– Ну спасибо на добром слове, боярин! А я, признаться, дюже твоего гнева страшился. Только уж ты меня до конца уважь, поведай, не видал ли еще каких-либо вещих снов дружок твой, Андрей Мстиславич?
– А о том ты лучше у него самого спроси.
– Да вот жаль не догадался этого прежде сделать, а теперь уже поздно: намедни ссек я ему в Козельске голову.
– Господа побойся, княже! Нешто таким шутят? – побледнев и начиная дрожать, пробормотал Шестак, сообразивший наконец, что дело прошло вовсе не так гладко, как ему представилось.

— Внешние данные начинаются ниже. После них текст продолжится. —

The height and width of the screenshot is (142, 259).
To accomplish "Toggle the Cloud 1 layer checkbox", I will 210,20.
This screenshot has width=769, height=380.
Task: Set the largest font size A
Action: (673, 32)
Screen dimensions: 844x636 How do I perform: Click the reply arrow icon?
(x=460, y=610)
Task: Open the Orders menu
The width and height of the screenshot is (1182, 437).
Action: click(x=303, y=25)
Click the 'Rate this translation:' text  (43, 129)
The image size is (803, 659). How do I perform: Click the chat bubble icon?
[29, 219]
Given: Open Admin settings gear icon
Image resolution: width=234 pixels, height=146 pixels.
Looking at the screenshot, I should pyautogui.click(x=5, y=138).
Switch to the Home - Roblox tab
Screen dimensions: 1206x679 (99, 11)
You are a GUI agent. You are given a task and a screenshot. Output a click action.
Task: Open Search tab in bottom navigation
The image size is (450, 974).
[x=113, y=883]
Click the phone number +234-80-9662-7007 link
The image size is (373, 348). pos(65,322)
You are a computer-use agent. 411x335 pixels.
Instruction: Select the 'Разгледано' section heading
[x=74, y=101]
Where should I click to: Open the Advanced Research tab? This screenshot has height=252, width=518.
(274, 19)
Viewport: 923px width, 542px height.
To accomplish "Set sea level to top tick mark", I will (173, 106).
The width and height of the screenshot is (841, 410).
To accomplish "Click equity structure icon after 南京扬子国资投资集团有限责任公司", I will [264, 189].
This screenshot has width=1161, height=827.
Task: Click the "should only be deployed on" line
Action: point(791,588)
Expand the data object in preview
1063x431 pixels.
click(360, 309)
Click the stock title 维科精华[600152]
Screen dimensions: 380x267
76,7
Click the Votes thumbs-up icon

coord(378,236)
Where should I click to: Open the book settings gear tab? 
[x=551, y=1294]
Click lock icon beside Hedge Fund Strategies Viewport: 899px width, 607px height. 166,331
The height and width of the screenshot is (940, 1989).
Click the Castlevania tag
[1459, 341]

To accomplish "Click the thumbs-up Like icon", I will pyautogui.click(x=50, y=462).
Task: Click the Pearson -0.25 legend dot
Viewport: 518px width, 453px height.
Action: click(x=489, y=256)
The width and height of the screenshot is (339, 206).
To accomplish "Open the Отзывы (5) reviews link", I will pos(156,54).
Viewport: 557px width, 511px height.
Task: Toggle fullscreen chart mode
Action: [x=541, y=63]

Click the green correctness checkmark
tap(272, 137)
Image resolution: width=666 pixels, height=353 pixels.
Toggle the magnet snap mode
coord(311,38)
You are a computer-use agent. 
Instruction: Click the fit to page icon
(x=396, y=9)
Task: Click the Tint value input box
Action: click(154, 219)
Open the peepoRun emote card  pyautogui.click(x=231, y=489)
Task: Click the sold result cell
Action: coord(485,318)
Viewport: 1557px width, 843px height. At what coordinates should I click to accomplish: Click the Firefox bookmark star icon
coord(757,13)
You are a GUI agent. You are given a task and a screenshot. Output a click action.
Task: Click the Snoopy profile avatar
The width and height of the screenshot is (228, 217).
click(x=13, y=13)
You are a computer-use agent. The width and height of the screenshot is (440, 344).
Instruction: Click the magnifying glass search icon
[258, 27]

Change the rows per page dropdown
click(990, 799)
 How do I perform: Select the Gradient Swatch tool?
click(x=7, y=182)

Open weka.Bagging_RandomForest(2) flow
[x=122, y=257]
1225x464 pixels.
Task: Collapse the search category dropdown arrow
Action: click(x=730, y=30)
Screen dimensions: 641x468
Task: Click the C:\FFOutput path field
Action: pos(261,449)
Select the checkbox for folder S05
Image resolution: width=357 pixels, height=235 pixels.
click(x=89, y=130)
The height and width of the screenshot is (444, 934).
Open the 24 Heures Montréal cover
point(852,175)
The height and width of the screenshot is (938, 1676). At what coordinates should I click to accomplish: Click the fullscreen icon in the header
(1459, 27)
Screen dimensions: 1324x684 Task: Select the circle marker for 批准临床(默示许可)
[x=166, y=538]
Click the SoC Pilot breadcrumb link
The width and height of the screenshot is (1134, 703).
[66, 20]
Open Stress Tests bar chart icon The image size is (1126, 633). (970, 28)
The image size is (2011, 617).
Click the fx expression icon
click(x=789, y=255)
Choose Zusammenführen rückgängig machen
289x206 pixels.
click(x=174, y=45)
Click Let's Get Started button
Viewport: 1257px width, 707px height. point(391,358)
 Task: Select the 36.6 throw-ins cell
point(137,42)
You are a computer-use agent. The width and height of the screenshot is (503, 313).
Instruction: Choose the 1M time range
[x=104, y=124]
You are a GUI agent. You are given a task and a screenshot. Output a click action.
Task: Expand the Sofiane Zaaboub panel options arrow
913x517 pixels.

– Мне шутить недосуг, боярин: как видишь, тороплюсь в дальний путь. Тебя же, поелику ты столь много для этого потрудился, оставляю здесь встречать нового князя. Заодно передашь ему самолично ханский ярлык, который мы по, завезли из Козельска. А чтобы ты Тита Мстиславича, как по заслугам твоим подобает, первым увидел, мы тебя пристроим повыше… Повесить его на воротах, – громко сказал он, обращаясь к окружающим, – да не снимать до прибытия князя Тита.
Несколько дюжих дружинников разом подхватили отчаянно кричавшего и вырывавшегося Шестака и поволокли его к воротам. Не прошло и пяти минут, как тело его, подтянутое под самую стреху проездной башни, судорожно подернувшись, повисло над въездом в карачевский кремль.
Василий, уже выехавший из ворот, придержал коня и оглянулся на покачивающийся в воздухе труп боярина, к груди которого был приколот развернутый пергамент с алою тамгой великого хана Узбека.
– Ну вот, Тит Мстиславич, – промолвил он, – для твоего иудина княжения вывеску я оставляю самую подходящую… А грядущее известно одному Господу.
С этими словами он повернул коня и, став в голове своего небольшого отряда, не оборачиваясь больше, начал спускаться с кремлевского холма.
* * *
В прохладной и пахнущей сухими травами келье Покровского монастыря, вздыхая и скорбя о безвременной гибели боголюбивого князя Андрея Мстиславича, еще недавно отписавшего монастырю пятьсот четей пахоты, монах-летописец в эти дни записал:
«В лето 6847 убьен бысть князь Звенигородский Андреи Мъстиславичь, от своего братанича, от Пантелеева сына, от окааннаго Василиа, месяца июля в 23, на память святого мученика Трофима»[71].
Перечитав написанное и подумав немного, монах тщательно выскоблил слово «Звенигородский» и вписал вместо него «Козельский».